> **Records for the task**
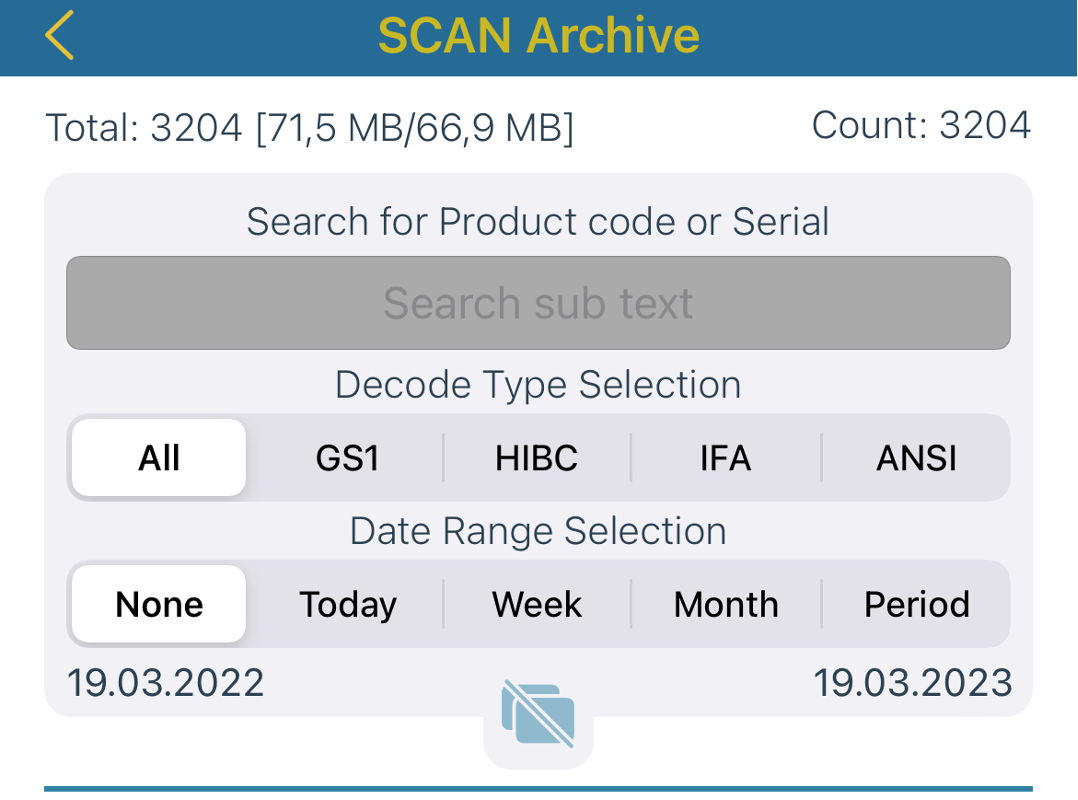Filter scans by Month

[726, 604]
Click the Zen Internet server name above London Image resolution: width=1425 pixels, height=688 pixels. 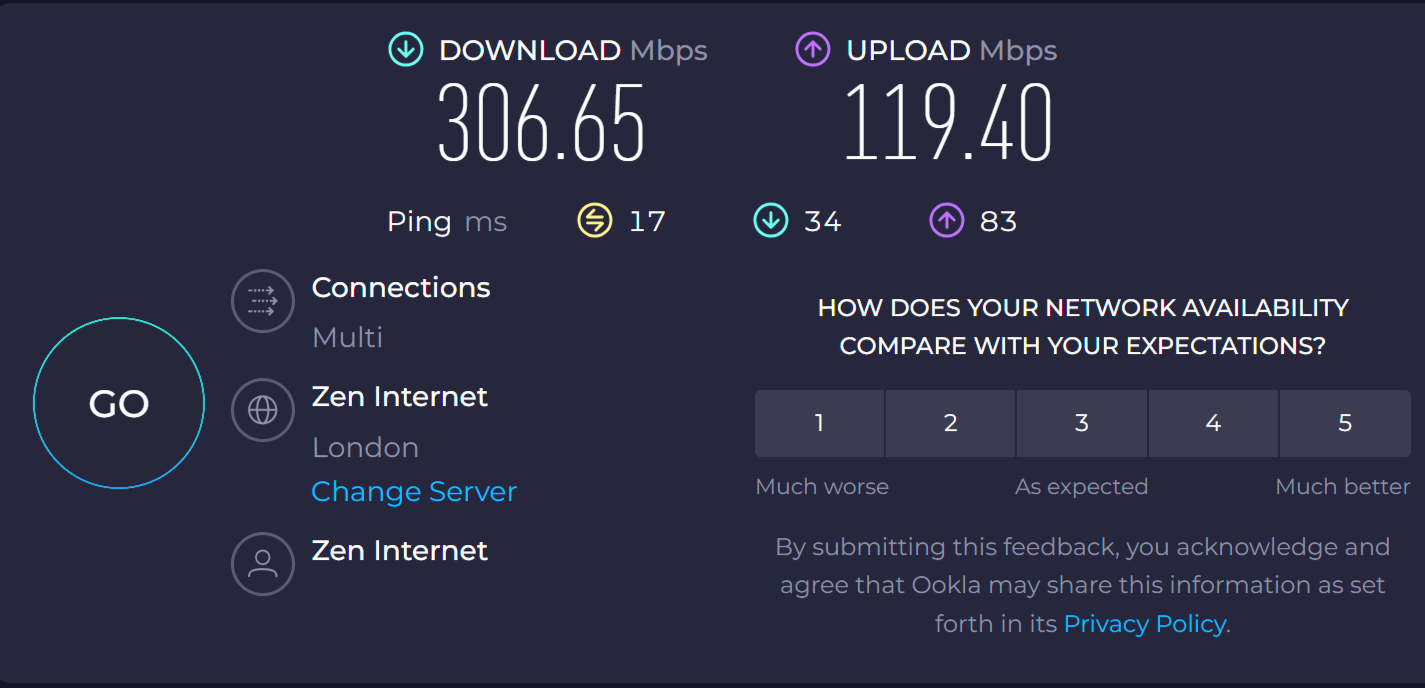(400, 397)
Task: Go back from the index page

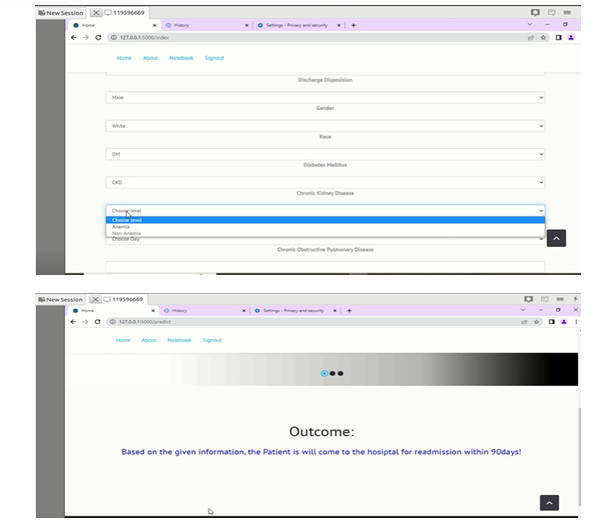Action: pyautogui.click(x=74, y=37)
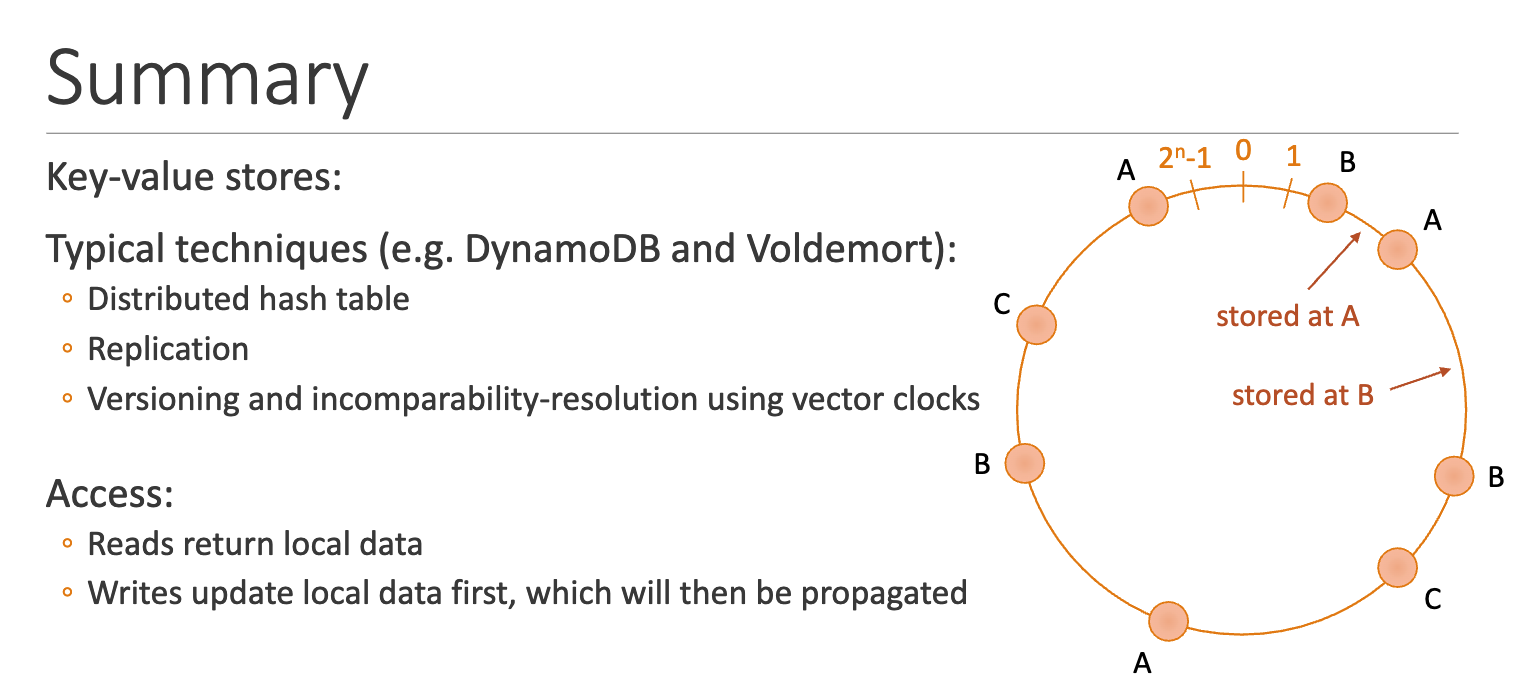Click the 'Writes update local data' bullet
The height and width of the screenshot is (700, 1532).
527,593
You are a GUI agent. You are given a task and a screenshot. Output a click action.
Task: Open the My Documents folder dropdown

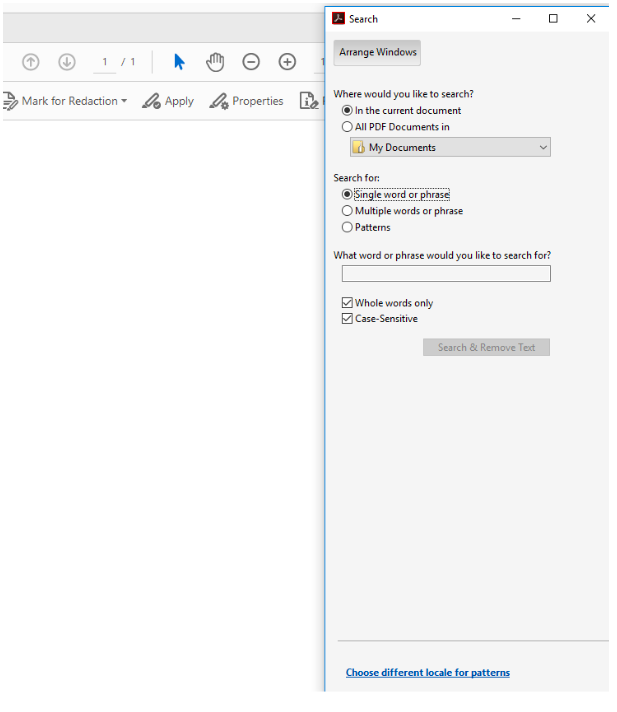pyautogui.click(x=450, y=147)
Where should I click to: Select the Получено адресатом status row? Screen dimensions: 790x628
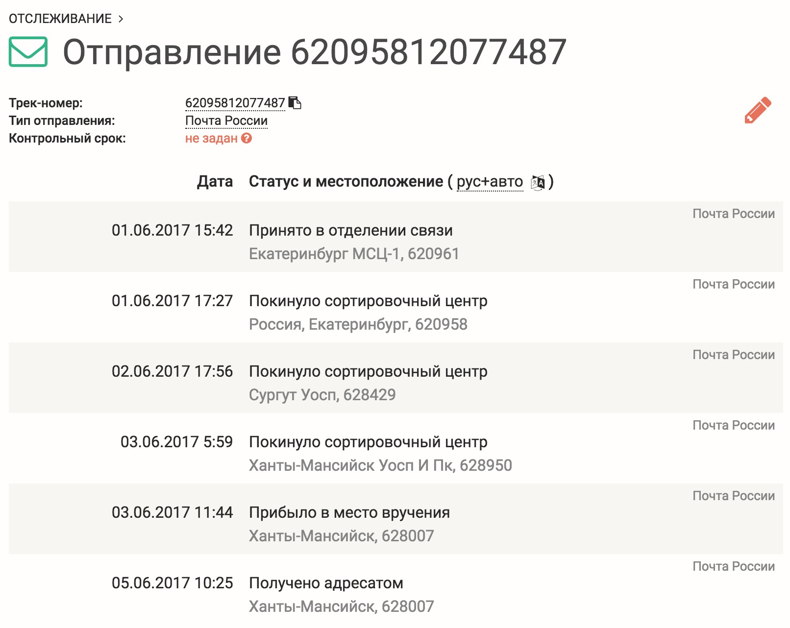click(396, 590)
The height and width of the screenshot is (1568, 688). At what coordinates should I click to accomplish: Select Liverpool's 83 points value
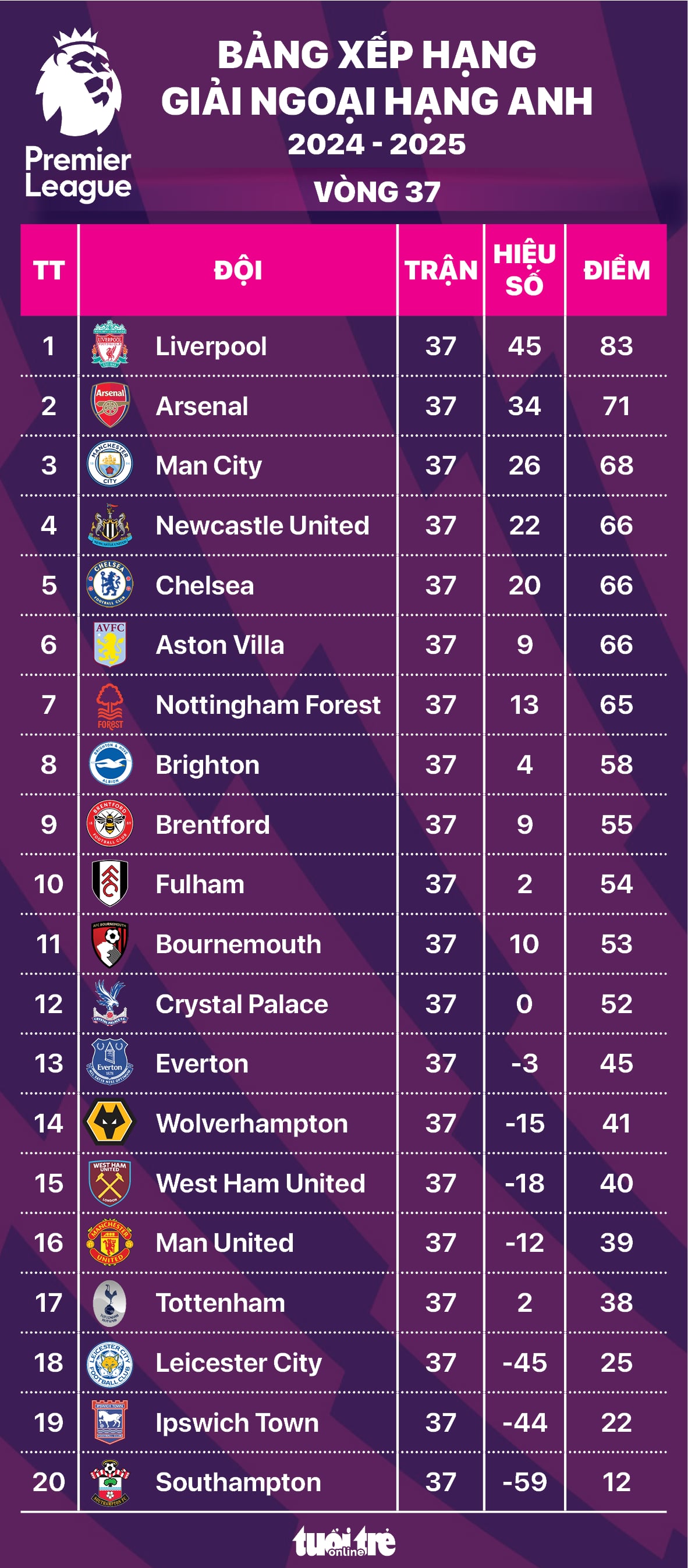tap(616, 346)
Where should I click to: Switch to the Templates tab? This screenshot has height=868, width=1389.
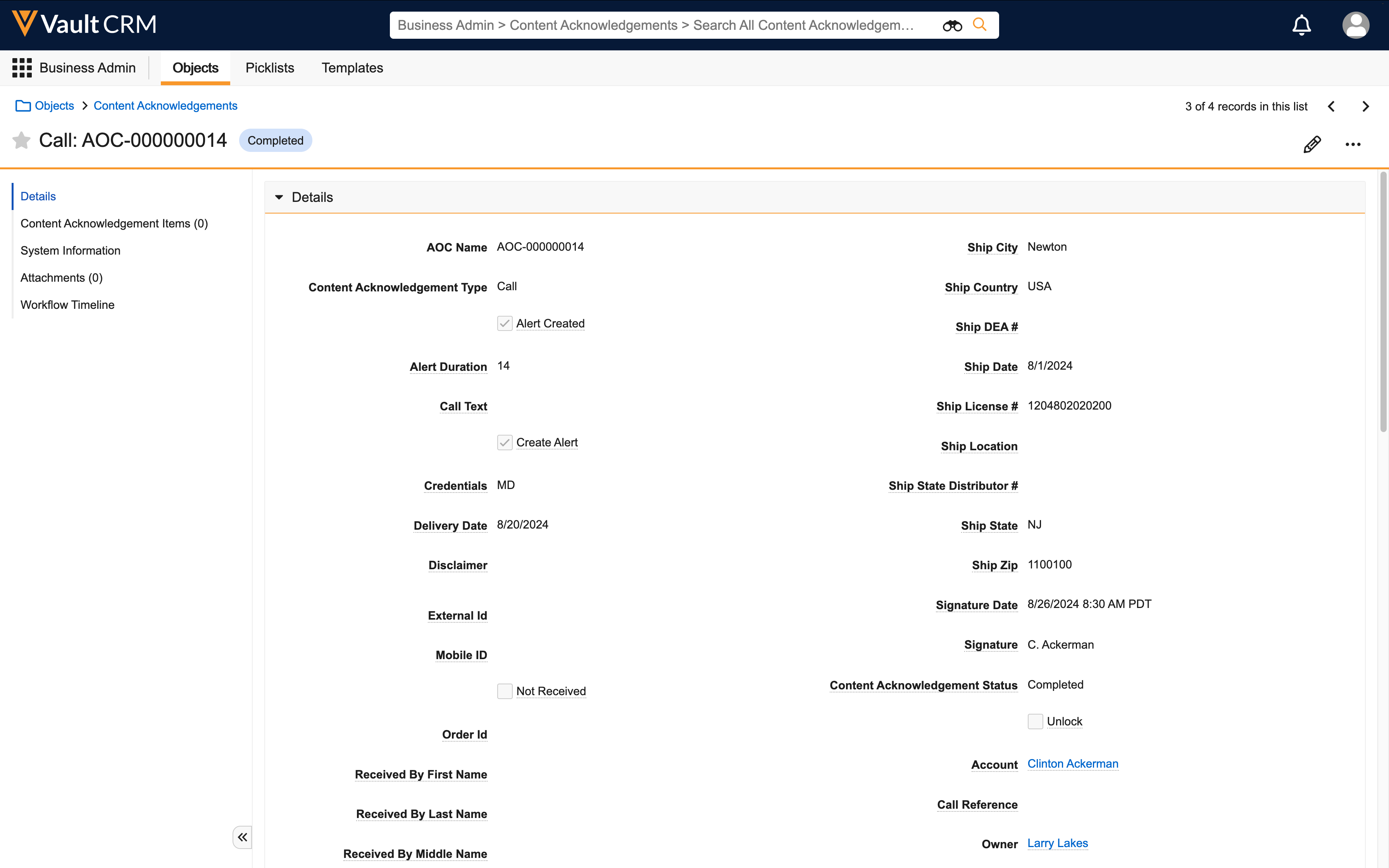352,68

> **Short exercise**
Copy out, word for word, the entries from the line containing "The height and width of the screenshot is (1568, 688)." through the last line of the entries. Leave out the pictures.

> **Finished exercise**
The height and width of the screenshot is (1568, 688). At what coordinates should I click to accomplish: Select Liverpool's 83 points value
tap(616, 346)
Where should I click to: Switch to the Templates tab? This screenshot has height=868, width=1389.
352,68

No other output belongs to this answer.